Coronavirus : l’étonnante politique de la Suède

Contrairement à ses voisins européens et à une grande partie du monde, la Suède n’est pas confinée. L’essayiste suédois Johan Norberg explique pourquoi son pays reste ouvert et autorise l’activité économique.

Par Johan Norberg, depuis la Suède.

Je m’appelle Johan Norberg et mon pays, la Suède, fait soudainement l’objet de toutes les attentions durant cette pandémie. Dans un monde qui ferme ses frontières et confine ses sociétés, nous avons fait les choses différemment. La Suède semble désormais être la dernière société ouverte. Certains pensent que nous sommes fous tandis que d’autres considèrent que nous disposons de la sagesse intellectuelle nécessaire pour faire confiance à la science, même dans les moments difficiles.

Donald Trump estime que les Suédois sont gravement dérangés alors que d’autres ont une opinion différente, comme l’ancien Premier ministre du Danemark qui pense que son pays aurait dû agir comme la Suède et faire confiance à ses citoyens. Qui a raison ?

Eh bien, je ne pourrai pas encore trancher avec certitude, mais je peux vous expliquer ce que la Suède a fait jusqu’à présent, pourquoi elle a agi ainsi et quels en sont les résultats.
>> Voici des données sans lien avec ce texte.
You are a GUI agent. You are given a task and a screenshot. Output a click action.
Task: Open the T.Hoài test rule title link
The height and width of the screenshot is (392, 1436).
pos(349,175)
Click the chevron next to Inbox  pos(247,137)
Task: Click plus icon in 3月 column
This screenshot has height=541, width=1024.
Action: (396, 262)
Pas de confinement en Suède

La Suède est un cas à part, non pas à cause de ce que nous avons fait, mais en raison de ce que nous n’avons pas fait. Contrairement à nos voisins, nous n’avons pas interrompu les vols aériens ni fermé les frontières. Nous n’avons pas instauré d’état d’urgence. Il n’y a pas d’assignation à résidence ni d’impératifs à rester chez soi. La Suède n’a pas limité les activités professionnelles, n’a pas fermé les écoles, hormis les lycées et les universités, qui pratiquent l’enseignement à distance. La Suède n’a pas fermé les lieux courants de vie citadine : cinémas, restaurants, salles de sport, bibliothèques, centres commerciaux, transports publics et cafés.
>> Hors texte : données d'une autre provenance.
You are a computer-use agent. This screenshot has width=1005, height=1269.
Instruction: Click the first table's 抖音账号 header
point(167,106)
Ce que la Suède a fait, c’est une recommandation publique de distanciation sociale, une recommandation de l’État aux personnes de plus de 70 ans de cesser de passer du temps en compagnie d’autrui et de cesser leurs relations sociales. Le travail à distance a été encouragé, dans la mesure du possible, et il a été conseillé d’éviter les trajets de longue distance.

Il y a des recommandations, et quelques directives : aucun événement public de plus de 50 personnes ne peut avoir lieu (concerts, théâtres, etc.)… même si des rassemblements spontanés de plus de 50 personnes ne peuvent être interrompus par la police. Contrairement à ce qu’il se passe avec d’autres États, la police ne peut pas arrêter les gens pour vérifier leurs attestations et leur demander ce qu’ils font. Elle n’inflige pas d’amende à ceux qui ne respectent pas des règles de distanciation sociale.
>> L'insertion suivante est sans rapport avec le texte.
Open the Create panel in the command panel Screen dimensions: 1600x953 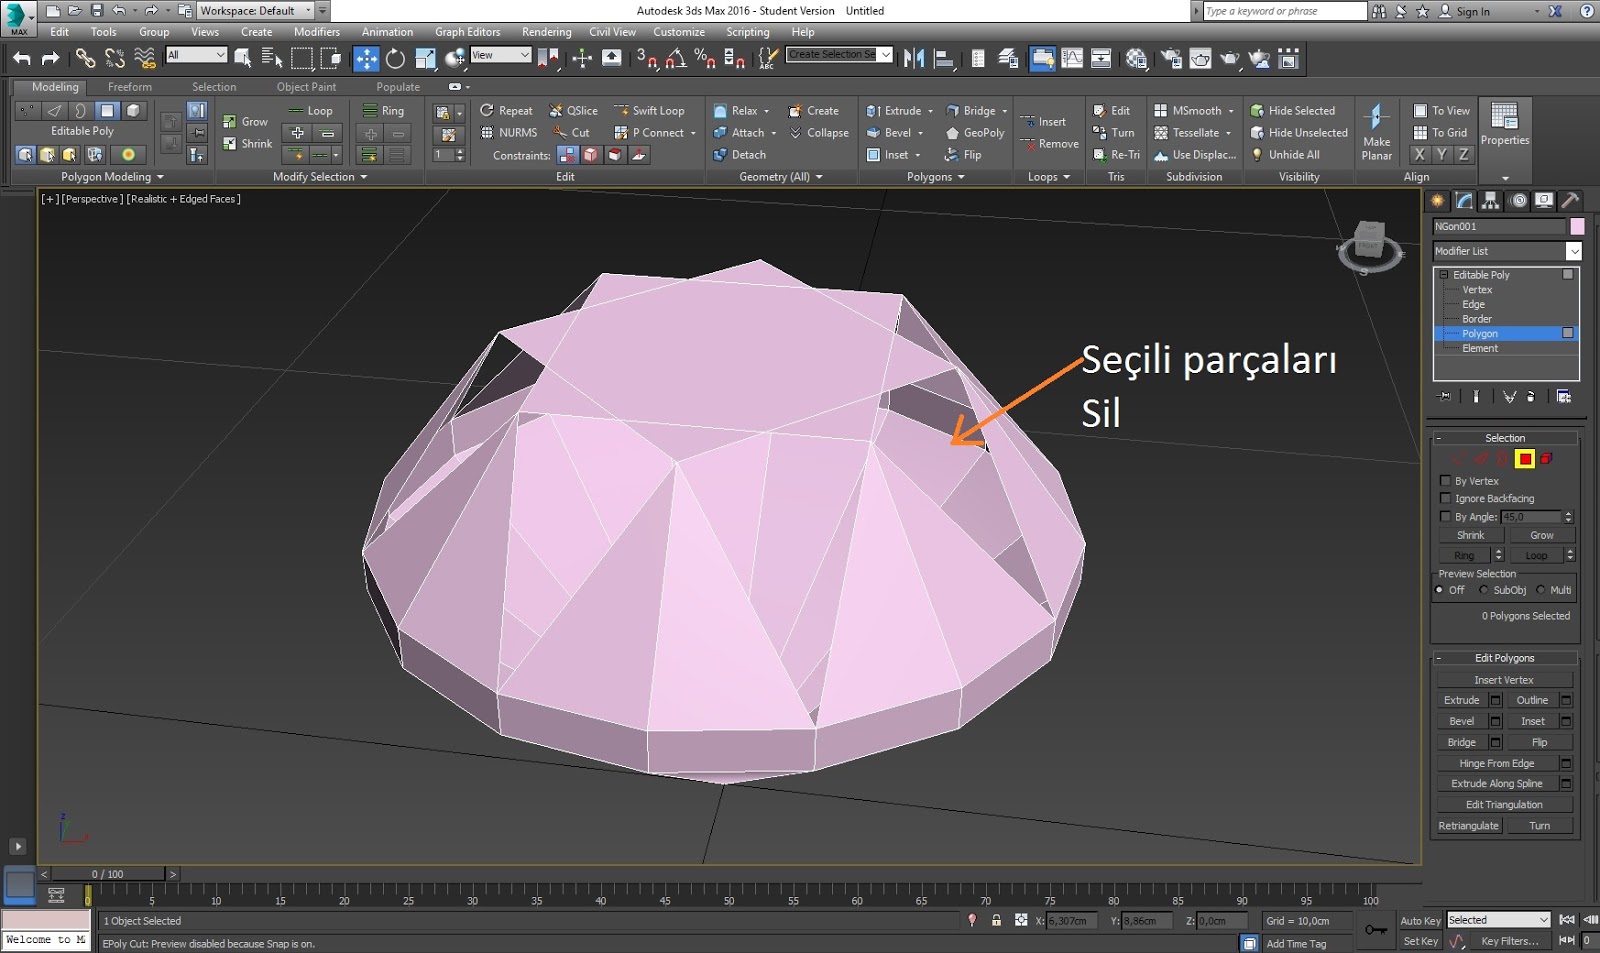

Comme l’a déclaré le Premier ministre social-démocrate suédois, nous devons prendre nos responsabilités en tant qu’individus. Nous ne pouvons pas interdire tous les comportements indésirables. Ce n’est pas une question de règle, mais de bon sens et de responsabilité individuelle.

Le Premier ministre social-démocrate apparaît un tantinet sous les traits d’un libéral. Et pourquoi ? Ce n’est pas parce que les Suédois sont tous libéraux, quoi que vous ayez pu entendre. Je pense qu’il y a quatre raisons différentes qui expliquent le « Sonderweg » suédois durant cette pandémie.

Pas de système centralisé et autocratique

La première raison est que nous avons une autonomie administrative qui est très différente de ce que vous avez dans la plupart des autres démocraties occidentales. Il s’agit d’une forme unique de division du pouvoir, que nous connaissons en Suède depuis le XVIIe siècle, avec des agences publiques indépendantes. Les ministres nomment les directeurs généraux, mais ils ne sont pas supposés leur dire ce qu’ils doivent faire.

Le directeur général est censé respecter les lois et solliciter des avis d’experts. Et le gouvernement est évidemment libre de tenir compte ou non de ces conseils, mais il s’est produit une forte tendance à écouter les agences et à suivre leurs recommandations plutôt que de rester sur sa propre ligne politique. Et contrairement à d’autres pays, il y a moins de place pour la démagogie politique, moins de place pour l’arbitraire politique – et l’aveuglement politique en temps de crise.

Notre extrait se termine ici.